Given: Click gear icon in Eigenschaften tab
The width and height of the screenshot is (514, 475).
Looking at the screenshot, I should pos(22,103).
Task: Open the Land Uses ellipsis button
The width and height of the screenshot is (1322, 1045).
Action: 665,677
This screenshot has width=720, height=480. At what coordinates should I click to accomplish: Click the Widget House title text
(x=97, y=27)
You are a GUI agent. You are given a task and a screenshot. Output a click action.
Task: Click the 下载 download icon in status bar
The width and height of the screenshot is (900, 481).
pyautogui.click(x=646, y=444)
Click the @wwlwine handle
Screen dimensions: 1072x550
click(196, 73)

--

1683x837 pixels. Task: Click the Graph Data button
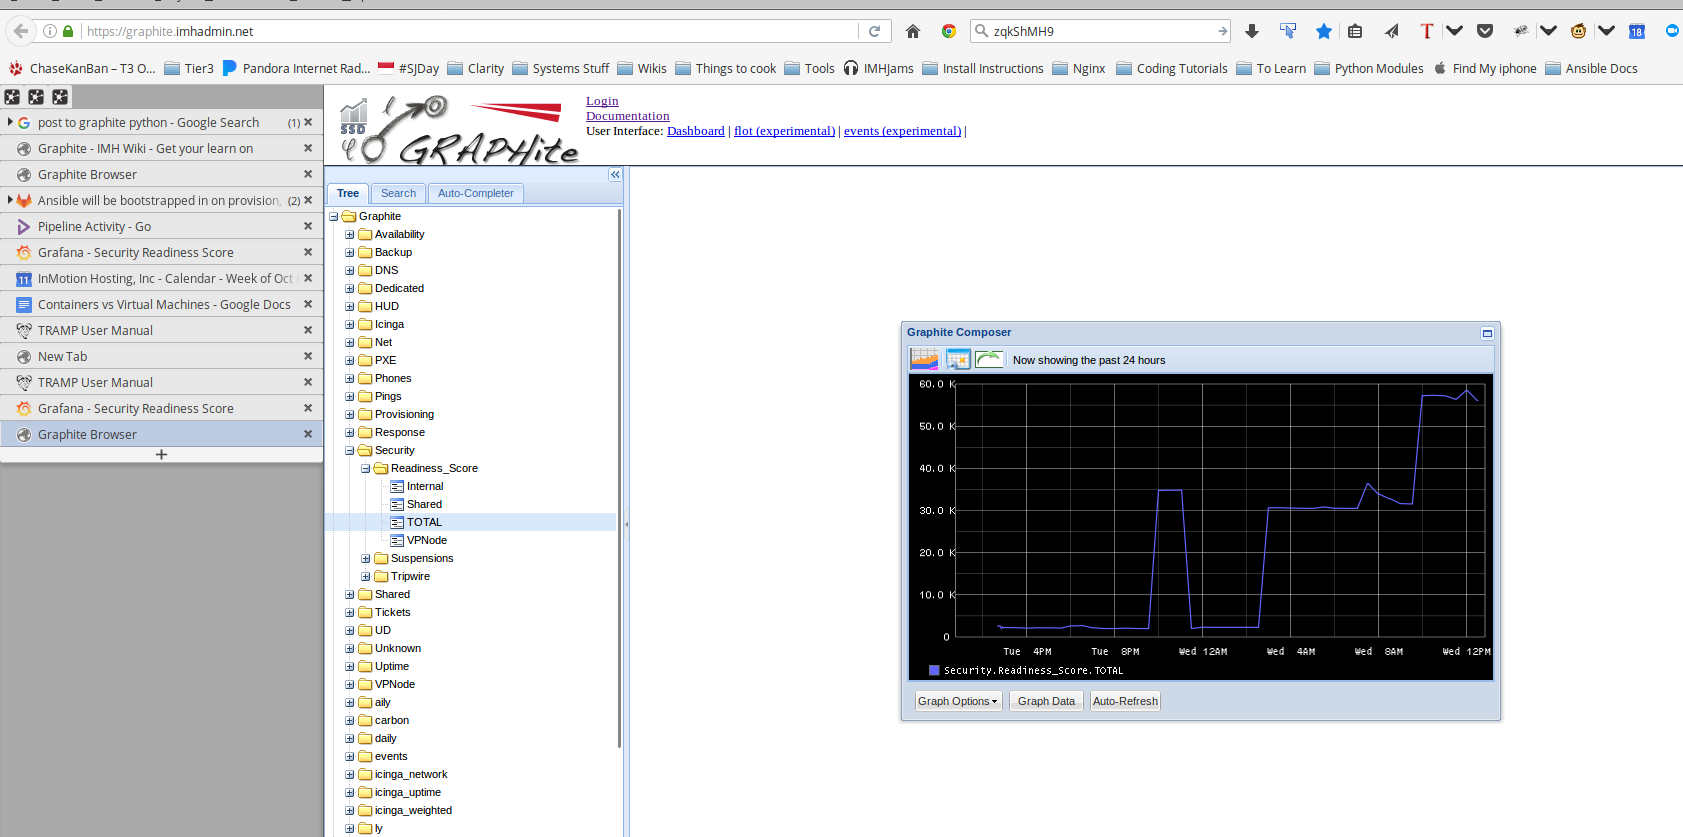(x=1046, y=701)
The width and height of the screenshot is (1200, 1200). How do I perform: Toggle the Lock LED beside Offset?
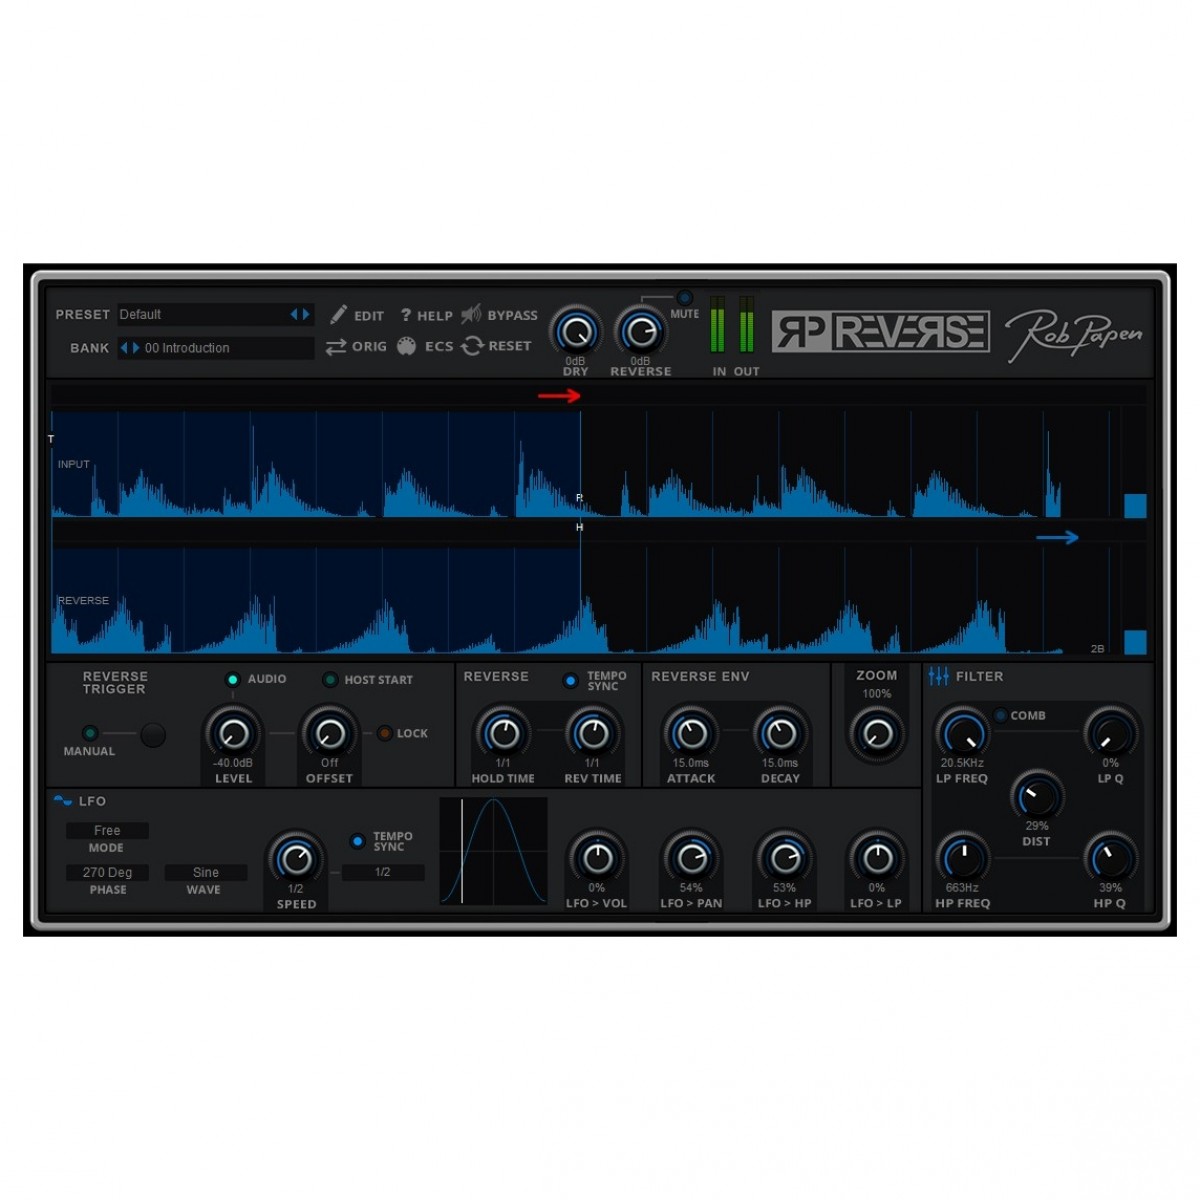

---

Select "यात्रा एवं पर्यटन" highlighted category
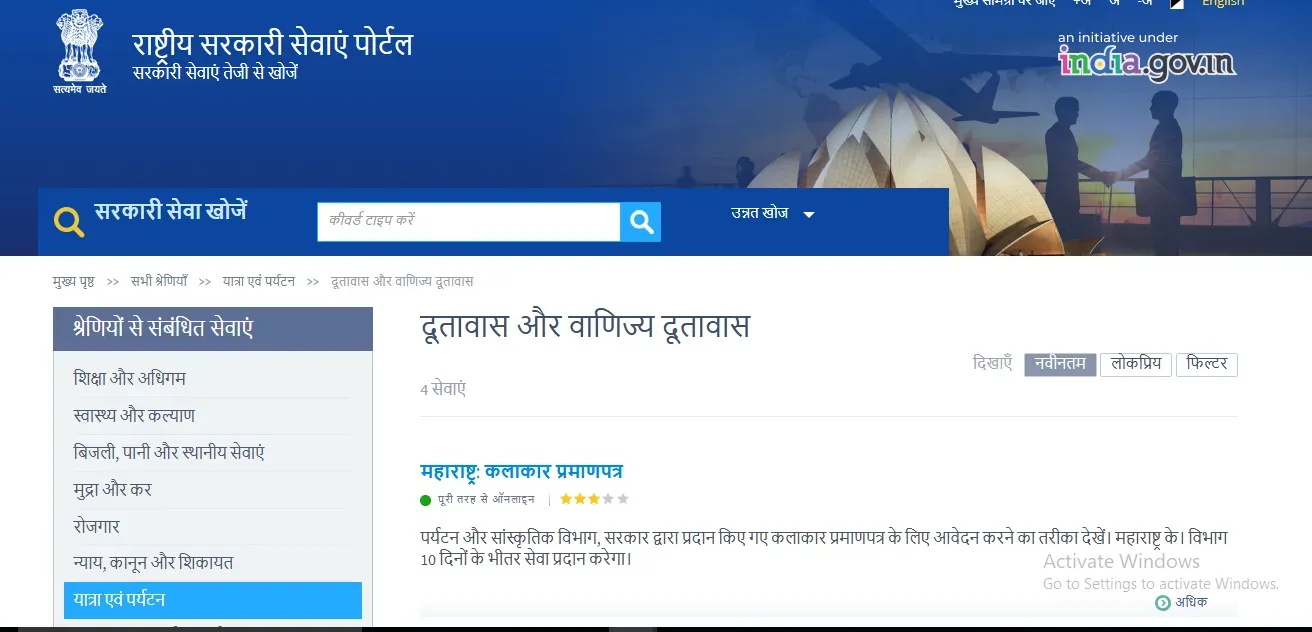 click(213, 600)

**What you should do**
Using the data above, tally each line in which "icon" appears and give the number with no other words.

**Solution**
2